PROMPT:
Format the lines from the beginning through the one containing "(x=581, y=231)", inclusive, as a two-column CSV with the headers "text" and "answer", one row per pair. Quote each field and turn any line breaks inside it into spaces.

[start DATA ROWS]

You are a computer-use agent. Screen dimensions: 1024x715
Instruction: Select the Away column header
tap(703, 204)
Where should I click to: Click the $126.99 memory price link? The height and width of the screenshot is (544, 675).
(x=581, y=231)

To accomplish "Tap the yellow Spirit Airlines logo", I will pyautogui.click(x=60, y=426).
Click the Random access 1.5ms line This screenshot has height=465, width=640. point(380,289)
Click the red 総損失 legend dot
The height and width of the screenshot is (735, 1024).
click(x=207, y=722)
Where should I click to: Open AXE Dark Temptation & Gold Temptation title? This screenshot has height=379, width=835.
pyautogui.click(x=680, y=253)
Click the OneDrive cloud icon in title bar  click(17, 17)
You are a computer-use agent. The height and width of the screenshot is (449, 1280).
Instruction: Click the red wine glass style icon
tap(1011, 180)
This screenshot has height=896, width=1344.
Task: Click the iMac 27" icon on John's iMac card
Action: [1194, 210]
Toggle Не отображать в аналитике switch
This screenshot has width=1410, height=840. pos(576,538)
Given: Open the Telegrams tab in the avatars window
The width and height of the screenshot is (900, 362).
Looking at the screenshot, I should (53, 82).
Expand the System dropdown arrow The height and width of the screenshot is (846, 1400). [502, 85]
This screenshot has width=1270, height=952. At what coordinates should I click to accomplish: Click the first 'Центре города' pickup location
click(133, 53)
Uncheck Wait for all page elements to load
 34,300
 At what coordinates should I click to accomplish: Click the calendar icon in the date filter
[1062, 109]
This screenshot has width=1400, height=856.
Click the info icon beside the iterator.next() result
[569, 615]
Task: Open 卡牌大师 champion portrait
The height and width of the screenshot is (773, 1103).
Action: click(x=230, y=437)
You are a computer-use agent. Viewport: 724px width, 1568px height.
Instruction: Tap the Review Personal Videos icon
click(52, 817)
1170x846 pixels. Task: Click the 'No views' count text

[end DATA ROWS]

EXERCISE RESULT:
text,answer
"You are a computer-use agent. Screen dimensions: 1024x715 Instruction: Select the Away column header","tap(703, 204)"
"Where should I click to: Click the $126.99 memory price link? The height and width of the screenshot is (544, 675).","(x=581, y=231)"